Capacity-First Care In Practice
Treating capacity as a clinical variable means assessing it before designing treatment plans, not discovering it when plans fail. Veera describes this as a fundamental shift in how primary care visits are structured.
“Start with a workload inventory,” he suggests. “Before adding anything new, understand what this person is already carrying—medically, personally, and professionally. Then design a plan that fits their current bandwidth, not their theoretical maximum.”
In practice, this might mean simplifying medication regimens before optimizing them, consolidating appointments and lab draws, or focusing on one achievable change rather than multiple simultaneous interventions. It means treating depression and sleep problems as upstream variables that affect everything else, not secondary conditions to be referred out.

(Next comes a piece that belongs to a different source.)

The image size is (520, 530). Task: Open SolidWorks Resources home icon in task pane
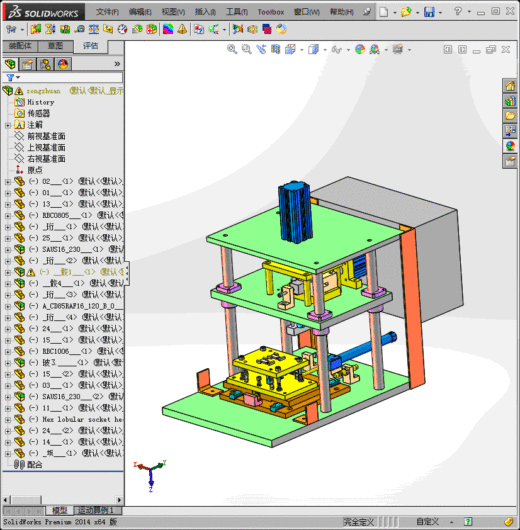pos(510,86)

“Depression isn’t a side diagnosis when someone has diabetes,” Veera emphasizes. “It’s a primary determinant of whether the diabetes plan will work at all.”
The Economics Of Ignored Capacity
The current approach has measurable costs. Patients with untreated depression and chronic physical illness show higher rates of emergency department visits, hospitalizations, and overall healthcare utilization. They’re more likely to develop complications and less likely to achieve treatment targets.
From a health system perspective, this creates a perverse cycle: quality metrics measure whether targets are met, not whether plans are achievable. When depression undermines adherence and worsens outcomes, the response is often to intensify rather than simplify treatment—adding more medications, more frequent monitoring, and more specialist referrals.
“We’re optimizing for the wrong endpoint,” Veera argues. “Success shouldn’t just be hitting clinical targets. It should be designing sustainable plans that patients can actually live with.”
A Different Definition Of Quality
Veera’s argument ultimately challenges how medicine defines quality of care. Current metrics focus heavily on biomarkers and adherence rates. A capacity-centered approach would also measure whether treatment plans are sustainable, whether patients remain engaged with care over time, and whether people report that their healthcare feels manageable.
“Quality has to include fit,” he says. “A perfect plan that nobody can follow isn’t actually perfect. It’s a mismatch waiting to happen.”
This perspective becomes increasingly important as the U.S. population ages and multimorbidity becomes the norm rather than the exception. CDC data suggests that roughly half of American adults now live with multiple chronic conditions. Many of those same patients are also managing mental health symptoms, caregiving responsibilities, and economic pressures.
“The patients walking into our clinics today aren’t the same patients our systems were designed for,” Veera concludes. “They’re more complex, dealing with more conditions, and often have less margin for error. If we keep designing care as if everyone has unlimited capacity, we’ll keep being surprised when it doesn’t work.”
For Veera, the solution isn’t revolutionary—it’s foundational. Before asking whether a treatment is clinically appropriate, ask whether it’s humanly achievable. The first question isn’t “What does the guideline recommend?” It’s “What can this person actually do right now?”
In an era of precision medicine, perhaps the most precise thing physicians can do is match treatment intensity to patient capacity. The alternative is continuing to design excellent plans for hypothetical patients while the real ones slip through the cracks.